El rey, previa consulta con los representantes designados por los grupos políticos con representación parlamentaria, y a través del presidente del Congreso, propondrá un "candidato a la presidencia del Gobierno" -eso dice el artículo 99 de la Constitución-. La traducción es que, a través de las rondas de contactos que finalizarán hoy, Felipe VI puede elegir un candidato para una nueva sesión de investidura o disolver las Cortes, pero la propuesta tiene que concederse desde la presidencia del Congreso.

La intervención de Meritxell Batet, elegida de modo parlamentario, será la que determine que la decisión sea política, aunque cuente con el rey como garante. La monarquía cumple con su deber constitucional como símbolo de Estado, cuya función es la de responder al mandato de la mayoría democrática salido de las urnas. Justo eso es lo que no hacen los candidatos, empeñados en demostrarnos que hemos votado mal e igual nos toca volver a las urnas, que con esta pluralidad no hay manera de formar gobierno.

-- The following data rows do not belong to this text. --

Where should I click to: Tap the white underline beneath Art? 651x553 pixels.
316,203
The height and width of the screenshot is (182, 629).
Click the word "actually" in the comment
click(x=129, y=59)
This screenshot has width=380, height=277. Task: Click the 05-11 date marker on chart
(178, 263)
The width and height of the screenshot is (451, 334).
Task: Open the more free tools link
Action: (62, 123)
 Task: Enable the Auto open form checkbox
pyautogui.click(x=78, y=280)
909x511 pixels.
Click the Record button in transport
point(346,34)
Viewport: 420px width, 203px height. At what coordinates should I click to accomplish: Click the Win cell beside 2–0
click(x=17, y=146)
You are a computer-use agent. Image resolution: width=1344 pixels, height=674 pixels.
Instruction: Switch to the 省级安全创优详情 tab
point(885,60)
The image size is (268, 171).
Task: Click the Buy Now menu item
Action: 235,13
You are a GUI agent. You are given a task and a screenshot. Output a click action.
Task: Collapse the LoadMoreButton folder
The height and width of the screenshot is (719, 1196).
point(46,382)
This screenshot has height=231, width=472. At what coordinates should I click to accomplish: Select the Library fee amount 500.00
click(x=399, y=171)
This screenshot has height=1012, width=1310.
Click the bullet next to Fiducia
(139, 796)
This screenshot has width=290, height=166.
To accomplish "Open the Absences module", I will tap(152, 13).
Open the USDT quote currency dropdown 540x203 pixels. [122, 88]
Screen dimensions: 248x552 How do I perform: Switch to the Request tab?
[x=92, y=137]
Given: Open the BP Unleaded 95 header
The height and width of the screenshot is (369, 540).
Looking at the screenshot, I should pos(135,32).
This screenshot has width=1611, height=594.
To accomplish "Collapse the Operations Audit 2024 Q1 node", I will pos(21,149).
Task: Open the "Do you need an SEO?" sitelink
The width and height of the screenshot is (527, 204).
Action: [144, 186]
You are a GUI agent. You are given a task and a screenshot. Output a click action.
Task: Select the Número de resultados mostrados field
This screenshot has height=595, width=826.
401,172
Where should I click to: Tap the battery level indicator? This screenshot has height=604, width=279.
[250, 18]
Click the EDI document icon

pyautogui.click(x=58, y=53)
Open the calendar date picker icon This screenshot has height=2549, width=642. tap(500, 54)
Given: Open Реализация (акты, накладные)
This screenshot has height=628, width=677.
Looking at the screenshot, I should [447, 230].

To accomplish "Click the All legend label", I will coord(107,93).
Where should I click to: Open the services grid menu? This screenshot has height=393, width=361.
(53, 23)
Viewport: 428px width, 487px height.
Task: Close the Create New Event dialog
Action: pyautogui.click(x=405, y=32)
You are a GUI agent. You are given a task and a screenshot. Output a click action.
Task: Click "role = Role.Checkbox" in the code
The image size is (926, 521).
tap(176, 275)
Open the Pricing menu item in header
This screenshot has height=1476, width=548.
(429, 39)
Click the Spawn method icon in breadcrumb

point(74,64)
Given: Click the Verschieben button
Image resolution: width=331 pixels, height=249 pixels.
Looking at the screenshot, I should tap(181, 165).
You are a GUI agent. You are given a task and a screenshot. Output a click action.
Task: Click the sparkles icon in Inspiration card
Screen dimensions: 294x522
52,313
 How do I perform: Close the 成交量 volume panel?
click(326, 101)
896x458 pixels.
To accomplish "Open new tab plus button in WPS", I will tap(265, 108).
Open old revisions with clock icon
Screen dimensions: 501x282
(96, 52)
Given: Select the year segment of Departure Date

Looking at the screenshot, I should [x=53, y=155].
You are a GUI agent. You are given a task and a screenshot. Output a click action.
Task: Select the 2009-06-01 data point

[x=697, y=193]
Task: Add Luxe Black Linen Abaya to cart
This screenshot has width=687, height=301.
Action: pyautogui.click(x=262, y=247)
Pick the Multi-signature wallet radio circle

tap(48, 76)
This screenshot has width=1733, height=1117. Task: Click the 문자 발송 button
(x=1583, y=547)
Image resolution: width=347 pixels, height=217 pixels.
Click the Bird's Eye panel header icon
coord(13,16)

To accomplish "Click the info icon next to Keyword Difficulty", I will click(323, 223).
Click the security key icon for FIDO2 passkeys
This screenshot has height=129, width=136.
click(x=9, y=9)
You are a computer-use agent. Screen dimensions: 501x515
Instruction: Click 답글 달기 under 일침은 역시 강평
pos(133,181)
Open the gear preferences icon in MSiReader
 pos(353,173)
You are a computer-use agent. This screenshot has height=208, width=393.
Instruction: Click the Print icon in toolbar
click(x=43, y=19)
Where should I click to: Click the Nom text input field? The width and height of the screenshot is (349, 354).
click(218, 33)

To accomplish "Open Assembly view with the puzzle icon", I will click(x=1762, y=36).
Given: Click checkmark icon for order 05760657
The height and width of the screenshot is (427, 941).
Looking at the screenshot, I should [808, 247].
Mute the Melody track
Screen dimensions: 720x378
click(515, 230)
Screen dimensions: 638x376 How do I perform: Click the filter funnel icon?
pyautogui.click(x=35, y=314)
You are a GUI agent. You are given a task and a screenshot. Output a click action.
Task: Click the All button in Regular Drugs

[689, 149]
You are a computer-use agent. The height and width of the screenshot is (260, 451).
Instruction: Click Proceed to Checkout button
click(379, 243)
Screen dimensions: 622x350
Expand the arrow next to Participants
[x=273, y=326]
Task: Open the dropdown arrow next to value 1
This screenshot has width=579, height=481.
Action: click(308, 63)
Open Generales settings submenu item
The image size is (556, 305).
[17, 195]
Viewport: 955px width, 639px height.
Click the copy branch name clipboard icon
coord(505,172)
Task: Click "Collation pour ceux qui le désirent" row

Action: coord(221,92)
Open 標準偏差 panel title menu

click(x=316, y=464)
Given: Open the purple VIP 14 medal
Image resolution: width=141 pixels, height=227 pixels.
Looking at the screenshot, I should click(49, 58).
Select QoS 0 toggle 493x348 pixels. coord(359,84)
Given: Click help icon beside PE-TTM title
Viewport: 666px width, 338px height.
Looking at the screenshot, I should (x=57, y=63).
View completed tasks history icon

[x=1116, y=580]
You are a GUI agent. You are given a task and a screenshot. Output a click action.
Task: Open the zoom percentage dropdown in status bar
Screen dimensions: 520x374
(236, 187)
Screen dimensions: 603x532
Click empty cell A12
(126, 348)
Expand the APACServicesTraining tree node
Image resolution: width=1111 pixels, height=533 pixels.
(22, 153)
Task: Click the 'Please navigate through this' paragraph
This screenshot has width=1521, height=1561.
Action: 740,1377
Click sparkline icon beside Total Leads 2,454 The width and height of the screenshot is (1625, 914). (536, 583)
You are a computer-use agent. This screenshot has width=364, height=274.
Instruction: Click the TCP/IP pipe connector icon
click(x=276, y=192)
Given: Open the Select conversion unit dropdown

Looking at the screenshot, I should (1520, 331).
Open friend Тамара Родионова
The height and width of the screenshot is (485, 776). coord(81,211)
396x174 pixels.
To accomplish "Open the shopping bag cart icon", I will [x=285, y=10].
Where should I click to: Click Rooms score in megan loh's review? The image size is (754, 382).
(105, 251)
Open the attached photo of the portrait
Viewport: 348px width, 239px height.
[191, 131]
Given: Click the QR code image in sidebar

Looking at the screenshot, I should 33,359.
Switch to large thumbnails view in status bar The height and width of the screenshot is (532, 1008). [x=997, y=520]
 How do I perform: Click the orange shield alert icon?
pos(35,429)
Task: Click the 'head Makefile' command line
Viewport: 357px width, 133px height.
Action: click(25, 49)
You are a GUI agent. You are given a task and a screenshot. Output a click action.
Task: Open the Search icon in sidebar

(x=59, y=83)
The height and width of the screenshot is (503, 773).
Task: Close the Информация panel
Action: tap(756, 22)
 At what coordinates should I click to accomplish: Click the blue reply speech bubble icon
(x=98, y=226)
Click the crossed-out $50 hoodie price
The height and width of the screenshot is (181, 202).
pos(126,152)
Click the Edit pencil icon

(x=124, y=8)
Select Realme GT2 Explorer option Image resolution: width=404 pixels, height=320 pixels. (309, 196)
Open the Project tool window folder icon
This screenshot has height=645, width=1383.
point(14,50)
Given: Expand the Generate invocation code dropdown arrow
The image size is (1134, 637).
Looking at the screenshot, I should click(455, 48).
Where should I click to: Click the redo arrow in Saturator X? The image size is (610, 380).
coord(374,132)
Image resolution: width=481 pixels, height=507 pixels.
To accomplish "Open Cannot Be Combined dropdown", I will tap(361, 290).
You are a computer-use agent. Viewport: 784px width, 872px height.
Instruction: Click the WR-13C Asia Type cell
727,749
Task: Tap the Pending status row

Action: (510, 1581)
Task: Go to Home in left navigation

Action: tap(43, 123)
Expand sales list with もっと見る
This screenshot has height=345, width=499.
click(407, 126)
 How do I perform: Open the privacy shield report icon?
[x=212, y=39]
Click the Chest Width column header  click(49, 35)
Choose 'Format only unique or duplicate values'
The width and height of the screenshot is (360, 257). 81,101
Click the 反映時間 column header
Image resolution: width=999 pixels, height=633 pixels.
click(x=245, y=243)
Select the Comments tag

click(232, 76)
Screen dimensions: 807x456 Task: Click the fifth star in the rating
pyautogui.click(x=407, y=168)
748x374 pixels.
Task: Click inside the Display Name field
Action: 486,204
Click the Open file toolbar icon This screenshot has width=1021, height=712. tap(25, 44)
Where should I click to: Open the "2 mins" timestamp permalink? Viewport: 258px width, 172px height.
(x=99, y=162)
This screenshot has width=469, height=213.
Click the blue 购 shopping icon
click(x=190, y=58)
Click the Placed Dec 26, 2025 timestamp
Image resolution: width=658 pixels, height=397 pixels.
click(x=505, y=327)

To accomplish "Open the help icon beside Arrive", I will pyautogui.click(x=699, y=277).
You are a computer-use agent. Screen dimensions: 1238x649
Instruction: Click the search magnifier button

Resulta paradójico que Pablo Iglesias, cuya política cuestiona la necesidad de una monarquía parlamentaria, solicite la intervención del rey para ver si convence a Sánchez de que es mejor un gobierno de coalición. Es una prueba más de lo perdidas que están unas negociaciones en las que se lanzan el balón de la culpabilidad por no ser capaces de aceptar la voluntad de los votantes. Tampoco ayuda la superioridad de Sánchez, que tiene las encuestas tan a favor que igual se marca un Rajoy y rechaza la investidura, ni que Rivera envíe propuestas de última hora como si aún fuera equidistante. Parece que ninguno de los candidatos se da cuenta de lo importante que es salir del embudo de la inestabilidad política en el que estamos todos los españoles.

Primero fueron los gobiernos de los recortes de la crisis y luego vinieron los cortoplacistas, instalados desde 2015, que solo permiten políticas de apagar fuegos. La consecuencia es el desgaste democrático que hace tambalear sus cimientos desde la desconfianza social. Hay un cansancio general en los españoles frente a una supuesta nueva política que apostaba por el cambio, pero que nos está llevando de nuevo al bipartidismo. Los candidatos no parecen plantearse que el problema pueda estar en ellos o en su nivel de representación; hay 24 millones de mujeres españolas y ninguna está al frente de los principales partidos.

El rey tiene limitaciones a la hora de formar gobierno, pero nosotros, los votantes, no. Si nos mandan de nuevo a las urnas se encontrarán con un mínimo margen de cambio porque la evolución ha hecho que la sociedad se aleje de totalitarismos y sea plural. Lo único que falta es que también progresen los que aspiran a representarnos.